Abstract
The emission of volatile organic compounds (VOCs) from plants has important effects on atmospheric chemistry and the carbon
dynamics on plants. Eucalypts are amongst the highest emitters of VOCs, yet there are relatively few studies of emissions from
this genus. The few studies published have examined emissions rates in relation to uncontrolled environmental variables. Only one study has examined these effects under controlled conditions. This thesis examined the factors that regulate VOC emissions
from Eucalyptus globulus, one of the most widely cultivated eucalypt species.
The emissions of isoprene, monoterpenes and the short-chained carbonyls formaldehyde, acetaldehyde and acetone were
determined from four eucalypt species. Carbonyl emissions were generally comparable with rates reported for other species.

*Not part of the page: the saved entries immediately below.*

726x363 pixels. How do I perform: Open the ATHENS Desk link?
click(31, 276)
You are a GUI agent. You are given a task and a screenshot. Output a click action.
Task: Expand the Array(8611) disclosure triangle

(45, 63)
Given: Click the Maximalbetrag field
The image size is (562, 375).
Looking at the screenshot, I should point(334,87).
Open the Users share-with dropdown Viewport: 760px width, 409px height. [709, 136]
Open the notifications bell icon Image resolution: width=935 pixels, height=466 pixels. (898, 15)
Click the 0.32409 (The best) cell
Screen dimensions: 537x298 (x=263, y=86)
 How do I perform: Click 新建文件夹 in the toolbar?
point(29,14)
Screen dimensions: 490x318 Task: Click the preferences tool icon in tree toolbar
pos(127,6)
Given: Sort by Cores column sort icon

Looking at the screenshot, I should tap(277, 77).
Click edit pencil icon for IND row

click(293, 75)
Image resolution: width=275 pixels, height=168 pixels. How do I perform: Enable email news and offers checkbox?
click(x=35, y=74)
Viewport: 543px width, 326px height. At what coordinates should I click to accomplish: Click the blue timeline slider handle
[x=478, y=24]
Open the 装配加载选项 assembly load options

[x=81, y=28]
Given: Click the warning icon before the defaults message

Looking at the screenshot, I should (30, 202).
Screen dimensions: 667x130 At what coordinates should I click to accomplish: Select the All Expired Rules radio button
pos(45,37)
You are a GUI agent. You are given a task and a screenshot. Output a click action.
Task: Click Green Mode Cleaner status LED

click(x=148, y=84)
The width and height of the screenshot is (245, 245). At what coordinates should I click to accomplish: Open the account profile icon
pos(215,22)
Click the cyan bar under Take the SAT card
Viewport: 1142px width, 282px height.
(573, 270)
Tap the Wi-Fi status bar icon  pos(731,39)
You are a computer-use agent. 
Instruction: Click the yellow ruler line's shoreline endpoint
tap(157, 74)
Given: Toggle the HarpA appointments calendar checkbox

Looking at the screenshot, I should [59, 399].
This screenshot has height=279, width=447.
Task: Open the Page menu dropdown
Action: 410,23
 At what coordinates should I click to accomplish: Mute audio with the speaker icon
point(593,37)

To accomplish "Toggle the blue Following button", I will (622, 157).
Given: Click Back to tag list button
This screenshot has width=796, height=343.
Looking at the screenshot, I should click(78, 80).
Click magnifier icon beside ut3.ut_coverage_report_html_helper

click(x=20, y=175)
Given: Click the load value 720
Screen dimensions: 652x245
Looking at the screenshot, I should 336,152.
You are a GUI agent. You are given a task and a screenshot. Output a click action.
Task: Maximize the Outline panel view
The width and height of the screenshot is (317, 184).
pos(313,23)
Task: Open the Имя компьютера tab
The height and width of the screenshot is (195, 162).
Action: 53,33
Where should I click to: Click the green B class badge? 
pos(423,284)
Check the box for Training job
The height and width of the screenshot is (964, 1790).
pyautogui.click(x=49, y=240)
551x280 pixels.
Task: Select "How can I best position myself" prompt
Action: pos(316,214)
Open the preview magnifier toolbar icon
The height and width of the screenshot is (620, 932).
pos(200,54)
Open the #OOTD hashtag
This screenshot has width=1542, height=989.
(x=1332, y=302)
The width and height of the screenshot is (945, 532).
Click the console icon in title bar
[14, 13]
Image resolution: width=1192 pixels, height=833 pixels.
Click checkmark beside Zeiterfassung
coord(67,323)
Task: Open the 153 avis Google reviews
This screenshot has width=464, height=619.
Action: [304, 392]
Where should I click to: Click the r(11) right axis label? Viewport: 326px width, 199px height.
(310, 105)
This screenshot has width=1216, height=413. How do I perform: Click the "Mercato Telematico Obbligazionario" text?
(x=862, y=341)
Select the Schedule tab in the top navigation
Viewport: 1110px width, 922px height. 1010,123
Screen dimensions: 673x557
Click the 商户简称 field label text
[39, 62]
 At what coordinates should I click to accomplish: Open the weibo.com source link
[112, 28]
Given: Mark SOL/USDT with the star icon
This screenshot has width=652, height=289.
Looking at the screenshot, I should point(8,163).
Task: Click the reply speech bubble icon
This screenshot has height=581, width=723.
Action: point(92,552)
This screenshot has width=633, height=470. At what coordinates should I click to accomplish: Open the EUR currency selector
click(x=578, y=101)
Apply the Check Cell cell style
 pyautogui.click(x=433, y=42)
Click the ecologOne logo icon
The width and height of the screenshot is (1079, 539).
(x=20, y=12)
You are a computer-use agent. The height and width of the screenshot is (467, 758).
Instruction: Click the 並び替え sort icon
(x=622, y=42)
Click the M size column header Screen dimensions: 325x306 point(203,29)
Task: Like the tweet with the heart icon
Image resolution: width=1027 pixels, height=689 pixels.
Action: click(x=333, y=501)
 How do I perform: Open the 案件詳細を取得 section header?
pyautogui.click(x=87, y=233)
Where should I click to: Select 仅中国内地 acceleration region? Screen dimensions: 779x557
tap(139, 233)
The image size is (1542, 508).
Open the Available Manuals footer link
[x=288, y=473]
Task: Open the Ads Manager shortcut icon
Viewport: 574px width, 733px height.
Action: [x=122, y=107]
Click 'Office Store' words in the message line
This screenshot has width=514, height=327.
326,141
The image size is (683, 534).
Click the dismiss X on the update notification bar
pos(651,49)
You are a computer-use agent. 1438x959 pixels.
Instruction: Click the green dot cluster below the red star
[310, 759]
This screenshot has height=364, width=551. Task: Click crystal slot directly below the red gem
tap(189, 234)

There was large variation in diurnal isoprene and monoterpene emissions between species, but under standard conditions,
isoprene emissions were much lower than previous reports. Monoterpenes were as much as six times greater than previous
reports for some species. Emission of each carbonyl was correlated with its ambient concentration across different species.
The effects of temperature and light on isoprene and monoterpene emissions from E. globulus were studied under laboratory
conditions. Isoprene emissions exhibited the well described enzymatic response to increasing temperature, with a peak in
emission at around 45 °C. Monoterpenes exhibited a large transient burst in response to incremental increases in leaf temperature.
Analysis of the decay rate suggested a single pool contributed to the transient burst. I argue that emissions occur directly from oil
glands, regulated only by a thin layer of cap cells above the gland. Light-dependent emission of cis-ocimene was also observed.
Fumigation of leaves identified four compounds incorporated 13 C; isoprene (C5), cis-ocimene (C10), trans-caryophyllene (C15)
and the tentatively identified C5 compound iso-valeraldehyde. Emissions were only detected in emitted compounds and no
labelled uptake was identified in either oil glands or the remaining leaf tissue. The fraction of final 13C incorporation in the three
terpenoids appeared to match the established paths of biosynthesis.
Together, these data suggest that isoprene emissions from eucalypts may be a factor of two or more lower than previously
estimated, while the case for monoterpene emissions remains unclear.